» Your task
Carry on the Angelina Jolie biography below, picking up after its final sentence.

» Quoted passage
────────────────

Next to Liv Tyler, Angelina Jolie is the only actress of her generation who can thank her famous father for the lips that have become her trademark. The actress was born Angelina Jolie Voight to the pillow-lipped Jon Voight and actress Marcheline Bertrand on June 4, 1975, in Los Angeles.
Raised mostly by her mother after her parents divorced while she was still a baby, Jolie moved around a lot with her mother and brother. She also did a fair amount of traveling as a professional model, living in such places as London, New York, and Los Angeles before settling for a time in New York as a student at the Lee Strasberg Theatre Institute and New York University, where she first started acting in theater productions. The fledgling actress soon moved on to film with a small role in 1993's Cyborg 2, followed in 1995 by her turn as a computer hacker in the more widely seen Hackers. The film gave her her first taste of recognition, as well as an introduction to Trainspotting's Jonny Lee Miller, to whom she was married for a short time.
After appearing in a number of mediocre films, Jolie finally hit it big in 1997 with her Golden Globe-winning performance as George Wallace's wife in the highly acclaimed TV movie George Wallace. The role, coupled with her Emmy-nominated performance in the title role of HBO's Gia, provided Jolie with a new level of professional respect and recognition. She was soon appearing on talk shows and in magazines, answering questions about everything from her multiple tattoos to her famous father to her brief marriage.

────────────────

» Supplied material
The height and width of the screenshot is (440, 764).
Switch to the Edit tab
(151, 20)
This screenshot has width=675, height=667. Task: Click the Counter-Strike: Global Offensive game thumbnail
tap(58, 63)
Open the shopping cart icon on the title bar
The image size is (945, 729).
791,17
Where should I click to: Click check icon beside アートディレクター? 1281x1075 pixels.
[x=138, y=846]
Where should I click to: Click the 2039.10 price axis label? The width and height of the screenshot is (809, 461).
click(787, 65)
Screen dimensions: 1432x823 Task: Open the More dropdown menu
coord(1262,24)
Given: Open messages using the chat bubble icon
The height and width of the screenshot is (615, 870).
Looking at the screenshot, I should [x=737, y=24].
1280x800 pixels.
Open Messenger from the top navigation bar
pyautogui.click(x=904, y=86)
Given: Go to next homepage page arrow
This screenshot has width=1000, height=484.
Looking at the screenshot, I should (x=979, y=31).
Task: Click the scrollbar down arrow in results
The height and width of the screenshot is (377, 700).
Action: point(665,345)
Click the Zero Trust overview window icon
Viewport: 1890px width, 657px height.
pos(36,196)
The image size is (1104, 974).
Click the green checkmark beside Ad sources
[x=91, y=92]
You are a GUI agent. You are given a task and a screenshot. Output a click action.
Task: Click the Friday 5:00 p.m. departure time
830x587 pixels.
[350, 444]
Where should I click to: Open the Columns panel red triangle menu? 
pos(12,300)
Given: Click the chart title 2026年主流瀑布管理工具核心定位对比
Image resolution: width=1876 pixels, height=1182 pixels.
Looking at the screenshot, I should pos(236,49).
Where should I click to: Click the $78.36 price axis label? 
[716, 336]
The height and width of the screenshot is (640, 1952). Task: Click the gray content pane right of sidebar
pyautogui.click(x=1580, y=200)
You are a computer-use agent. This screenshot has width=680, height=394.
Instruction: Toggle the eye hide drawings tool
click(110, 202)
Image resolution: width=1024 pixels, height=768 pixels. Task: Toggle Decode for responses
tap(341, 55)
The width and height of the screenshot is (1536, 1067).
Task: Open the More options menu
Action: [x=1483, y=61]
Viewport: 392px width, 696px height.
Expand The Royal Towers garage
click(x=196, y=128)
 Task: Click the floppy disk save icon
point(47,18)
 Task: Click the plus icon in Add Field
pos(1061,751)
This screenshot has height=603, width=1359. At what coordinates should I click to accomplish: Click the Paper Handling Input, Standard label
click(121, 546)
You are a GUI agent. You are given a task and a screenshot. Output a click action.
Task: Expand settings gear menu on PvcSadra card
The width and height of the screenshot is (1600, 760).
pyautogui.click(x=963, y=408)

────────────────

» Task answer
She was also netting roles in high-profile projects: In 1998 Jolie headlined an ensemble cast that included Sean Connery, Gena Rowlands, Anthony Edwards, Gillian Anderson, Ryan Phillippe, and Madeline Stowe in Playing By Heart. The following year, she was part of another high-voltage cast in Mike Newell's Pushing Tin, co-starring alongside John Cusack, Billy Bob Thornton, and Cate Blanchett. Although the film was neither a critical nor a financial success, it did little to diminish the rapid ascent of the career of the actress, who was in hot demand for projects that would further elevate her already rising star. In 2000, Jolie's star received one of its greatest boosts to date when the actress won an Academy Award for Best Supporting Actress for her portrayal of a volatile mental patient in Girl, Interrupted. Later that year, her personal life also got a boost in the form of her April marriage to Billy Bob Thornton.
Onscreen, Jolie was hard to miss in 2000. She starred in a number of films, including the crime thriller Gone in Sixty Seconds, in which she co-starred as a car thief alongside Nicolas Cage, and Original Sin, a thriller that featured her as the bad-seed bride of a Cuban tycoon (Antonio Banderas). If she was hard to miss in 2000, Jolie was impossible to escape in 2001 with her turn as shapely video-game adventuress Lara Croft in the long anticipated film adaptation of the popular Tomb Raider video-game franchise. Carrying on the tradition of video-game movies that are light on plot but heavy on the action, Tomb Raider (2001) and Lara Croft Tomb Raider: Cradle of Life (2003) scored with summer audiences and quickly shot to number one at the box office despite disparaging reviews citing an incoherent story line, unlike Life or Something Like It, the 2002 romantic comedy-drama that critics and audiences alike would rather not have seen.
On July 18th, 2002, Jolie filed for divorce from Thornton, claiming that their priorities no longer meshed after having adopted a Cambodian son, Maddox. Though the famously quirky couple were no longer, Angelina's film schedule remained hectic. In 2003 she would play a rich-girl-turned-humanitarian in Beyond Borders, while 2004 saw a host of parts for Jolie, including a role in Oliver Stone's Alexander, an epic biography of Alexander the Great starring Colin Farrell, as well as a turn alongside fellow Oscar-winner Gwyneth Paltrow in Sky Captain and the World of Tomorrow, and a role as a tough FBI agent in the thriller Taking Lives. Finally, Jolie closed out the year by lending her voice to Dreamworks' animated kid-flick Shark Tale.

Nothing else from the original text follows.